Total unit sales for the month were estimated at a little over 1.4 million units – some 4.7% ahead of last year.
However, high levels of consumer confidence in the UK and Spain, with resulting strong car markets, are in stark contrast to the situation in Germany and, to a lesser extent, Italy.
In the first half of 2004, total west European car sales were estimated at a little under 7.9 million units – 3% ahead of the same period last year. However, sales during early 2003 were exceptionally weak, perhaps marking the bottom of the recent cycle. Outperforming 2003 in the latter part of 2004 will prove to be a more challenging task, JD Power-LMC said.
JD Power-LMC also said that the German consumer is yet to respond as had been hoped to a steady economic recovery. The German market’s selling rate dropped to under 3.1 million units/year in June, underlining the weakness in consumer demand.
JD Power-LMC analyst Pete Kelley says: “This year it looks unlikely that the German car market will better last year’s total. We are, however, still looking to a recovery in 2005 to a level in excess of 3.4 million units when we expect to see improving consumer sales following on from better business sector sales, but much depends on developments in the economy.
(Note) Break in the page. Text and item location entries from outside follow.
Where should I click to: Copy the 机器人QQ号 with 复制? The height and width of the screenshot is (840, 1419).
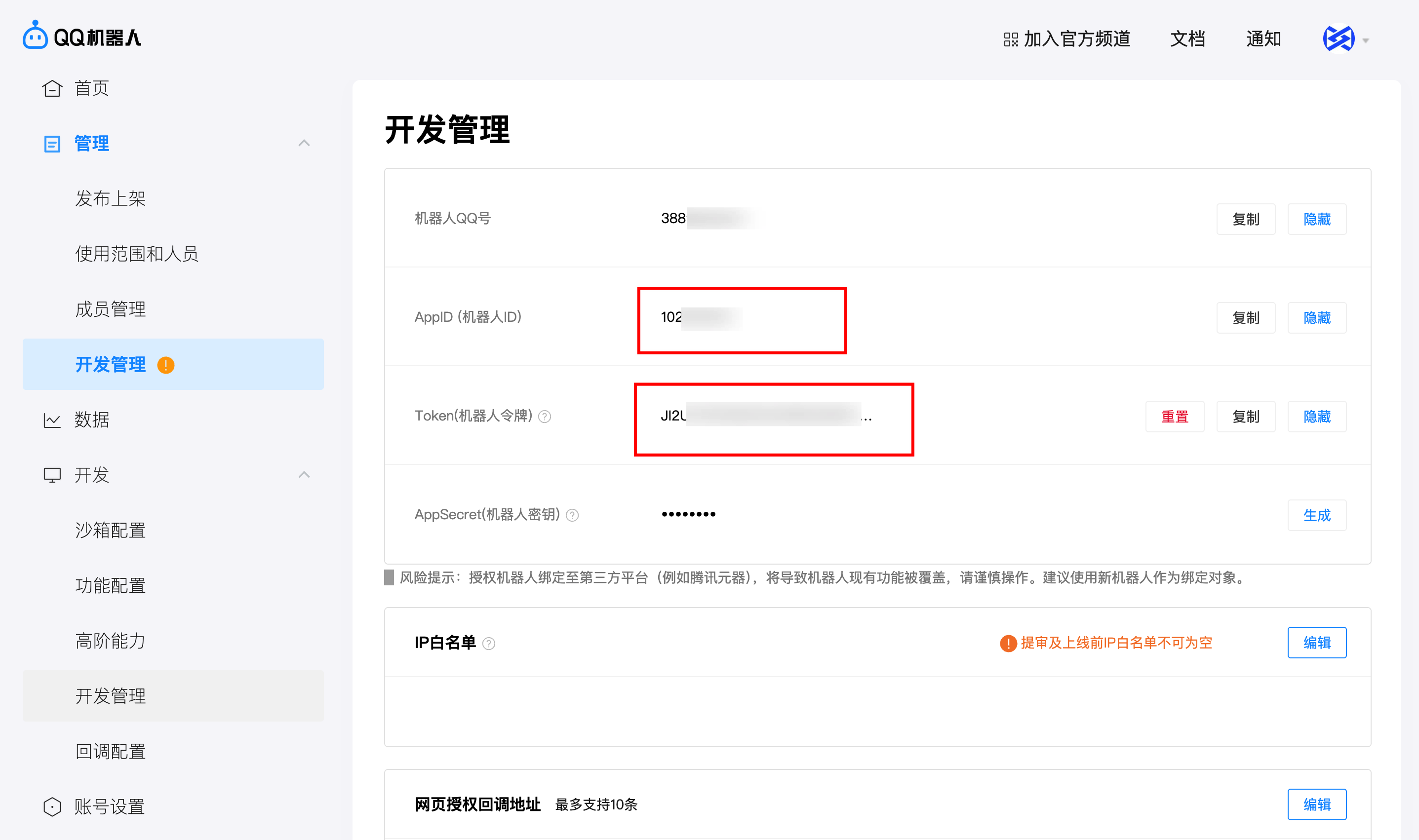(x=1246, y=219)
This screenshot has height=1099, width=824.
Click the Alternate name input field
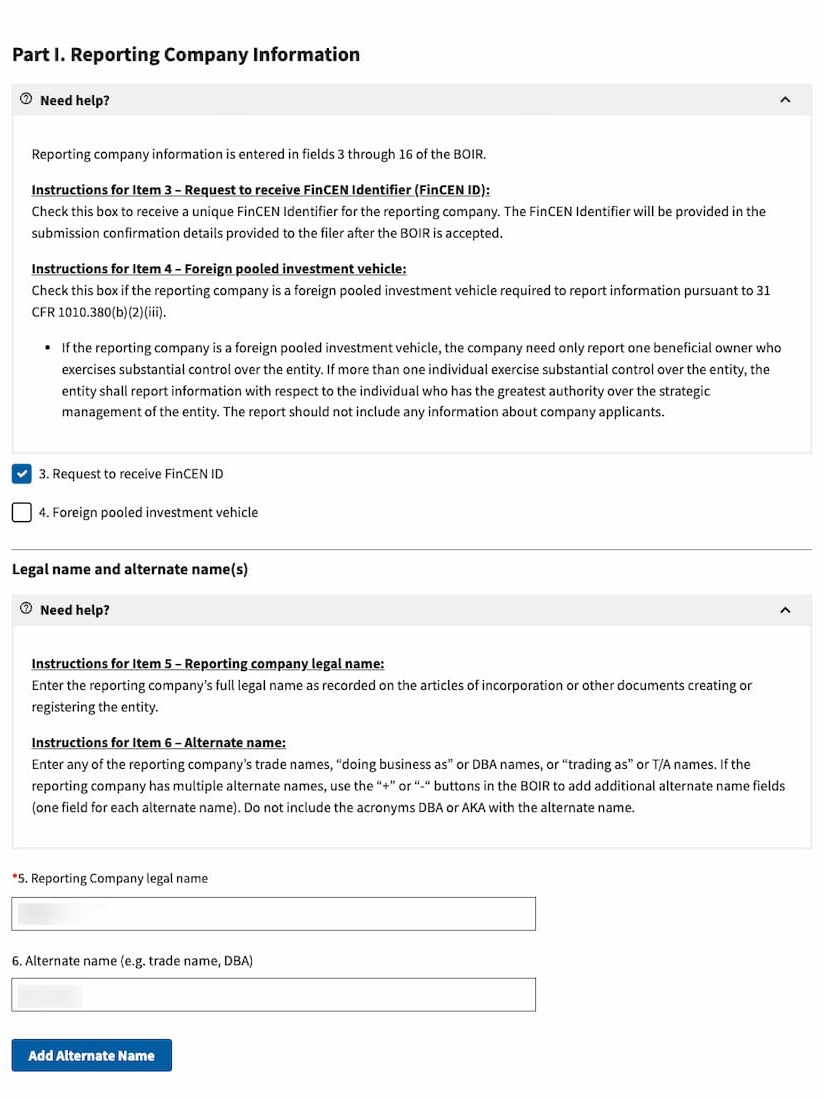tap(273, 994)
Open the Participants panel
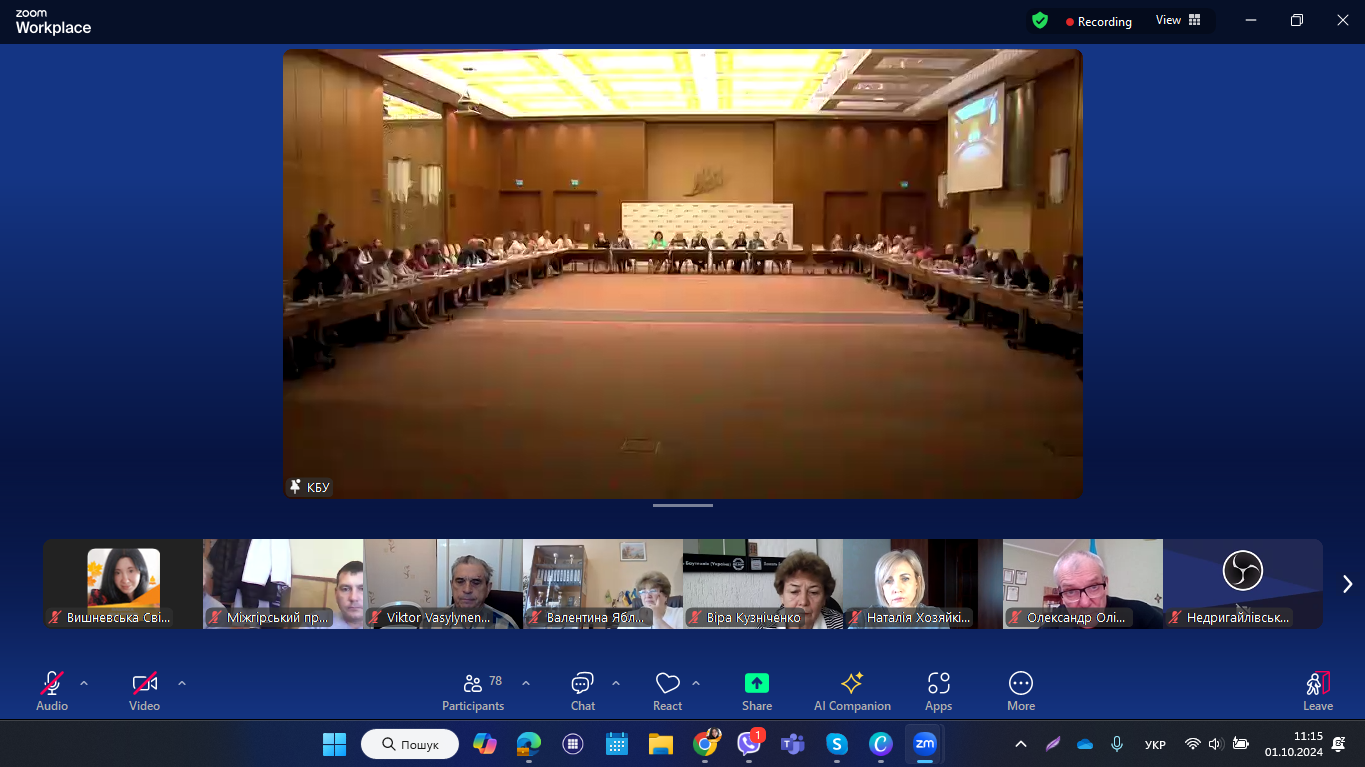The width and height of the screenshot is (1365, 767). point(473,691)
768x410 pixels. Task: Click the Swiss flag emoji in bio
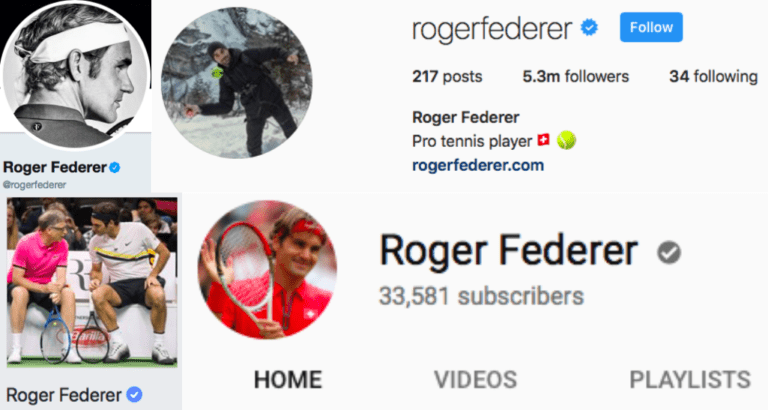click(544, 140)
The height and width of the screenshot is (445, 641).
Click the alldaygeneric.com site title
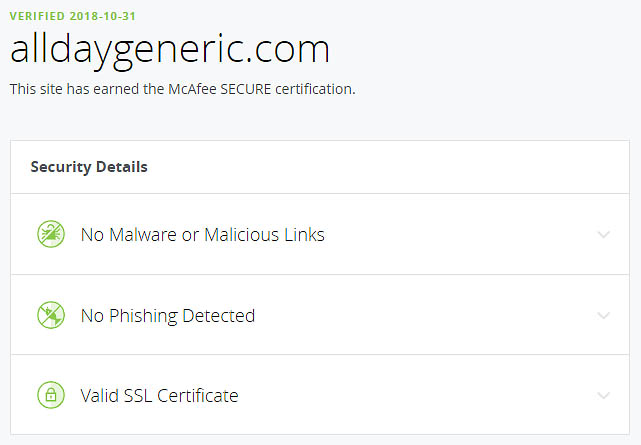(x=170, y=50)
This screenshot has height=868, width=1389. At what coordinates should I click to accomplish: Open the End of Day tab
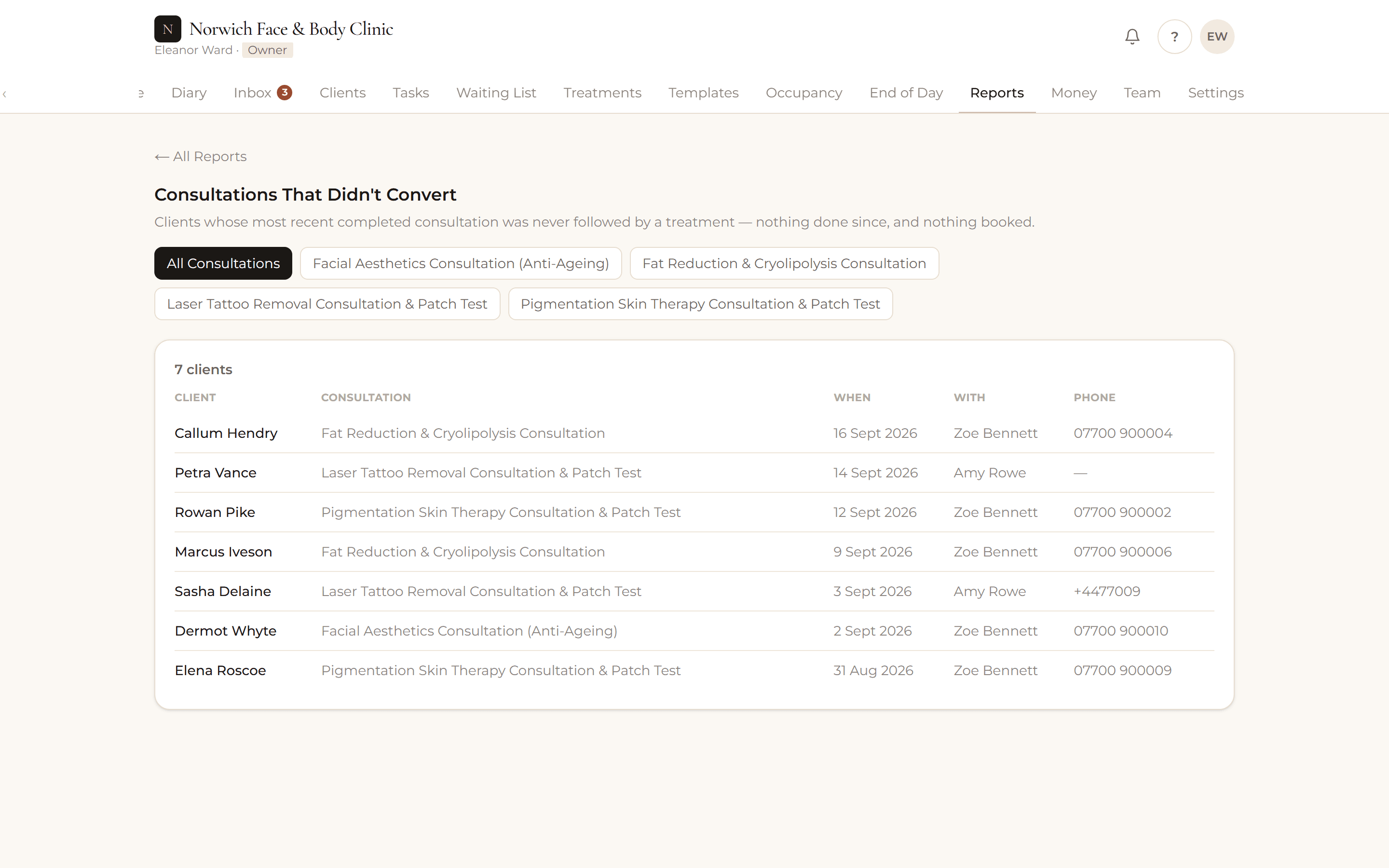click(906, 93)

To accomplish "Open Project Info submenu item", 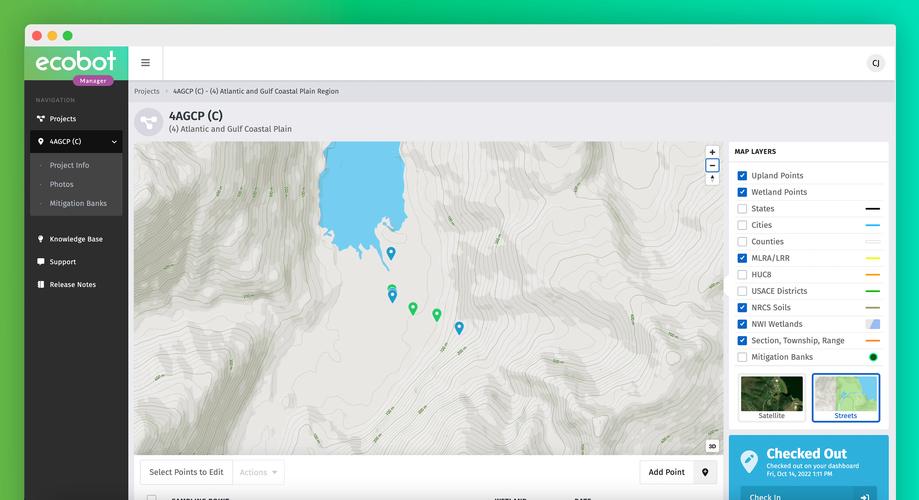I will click(x=69, y=165).
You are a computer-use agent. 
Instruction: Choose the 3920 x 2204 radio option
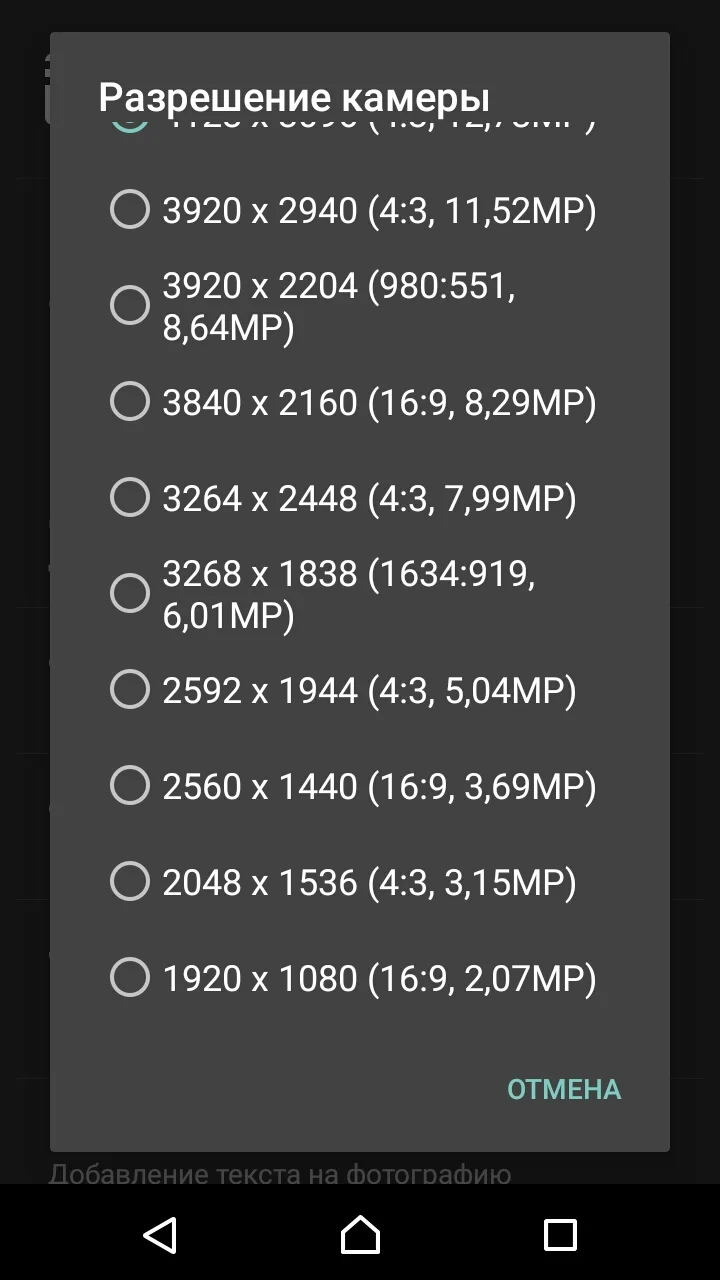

We still think it will be a few more years before the market gets up to the 3.8 million-unit level.
“German consumers are spending well below the cyclical average on cars at the moment and that has much to do with the current economic situation. That low spend at least points to some build-up of potential demand, but the outlook is highly dependent on an improving economy and, in particular, a decrease in unemployment.”